Rock samples are heated gradually, for between 30 minutes and two and a half hours, to release the argon that they contain. The temperature at which this happens is known as the closure temperature, and is specific to a particular material and isotopic system. High closure temperatures mean that a mineral will have a long, and a low closure temperature a short, retention of radiogenic argon. By comparing the apparent age of the sample with the known age of the designated geological event, the closure temperature can be determined. This traditionally has been a method much more difficult than dating the total age, but noble gas studies are revolutionizing the process.
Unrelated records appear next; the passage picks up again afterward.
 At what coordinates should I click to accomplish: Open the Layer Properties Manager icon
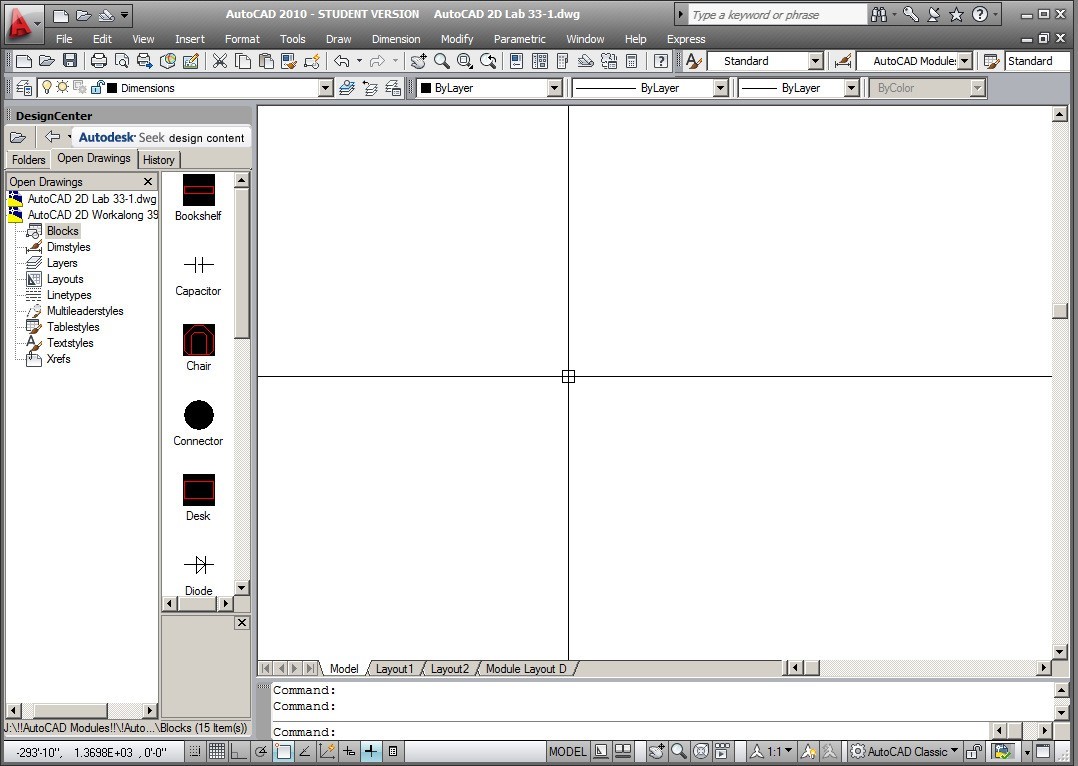23,88
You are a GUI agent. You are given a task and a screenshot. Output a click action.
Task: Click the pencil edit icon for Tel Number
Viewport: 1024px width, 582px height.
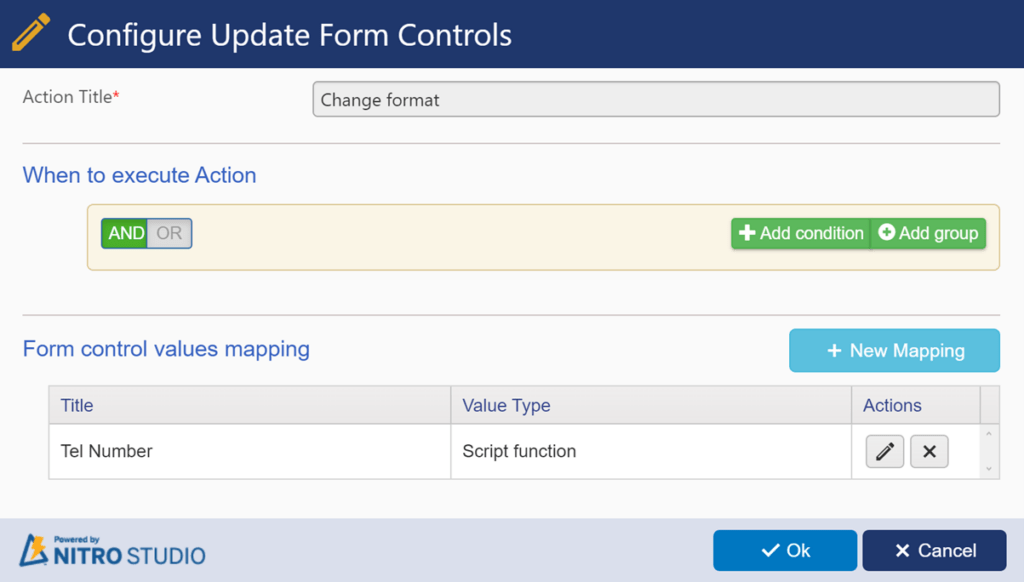(x=884, y=451)
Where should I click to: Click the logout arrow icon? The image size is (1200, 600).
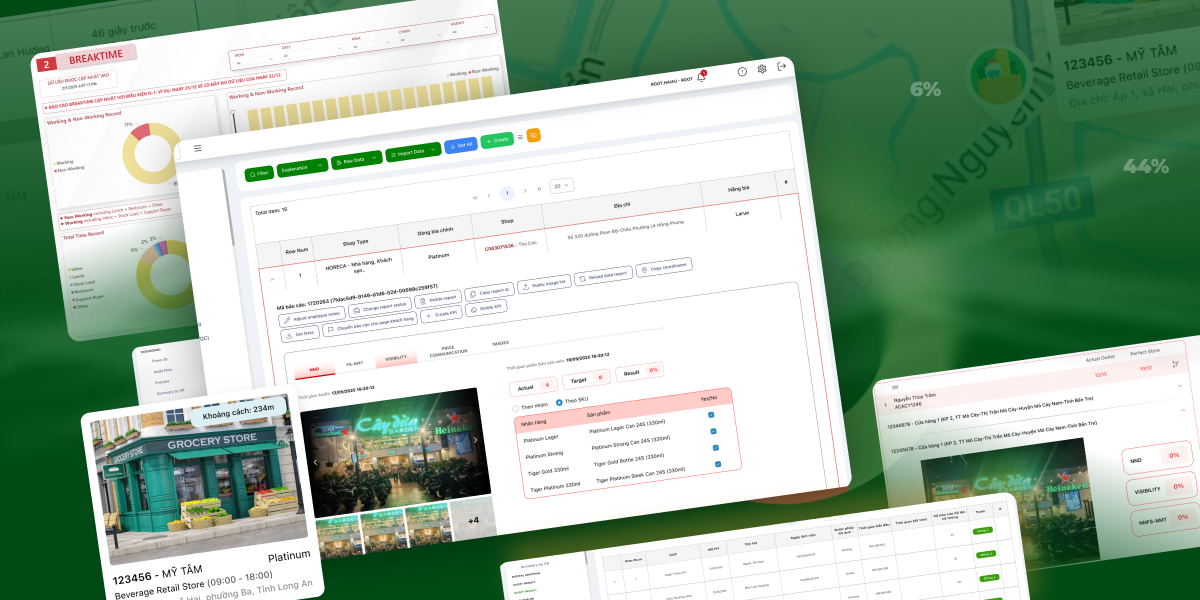point(782,67)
The results from the noble gas lab and the conventional K-Ar lab show that the method is generally quite successful. While their agreement with most of the values obtained by the conventional K-Ar method is good, there is still a need for more testing. Our lab has confirmed that the isotopic composition of the atmosphere has been accurately measured, and that the atmospheric argon content is effectively argon 36. Rock samples taken from recent lava flows in the United States contained atmospheric argon of about 1% when they were analyzed using the conventional K-Ar method. This value was much higher than the expected atmospheric argon of about 0.25%.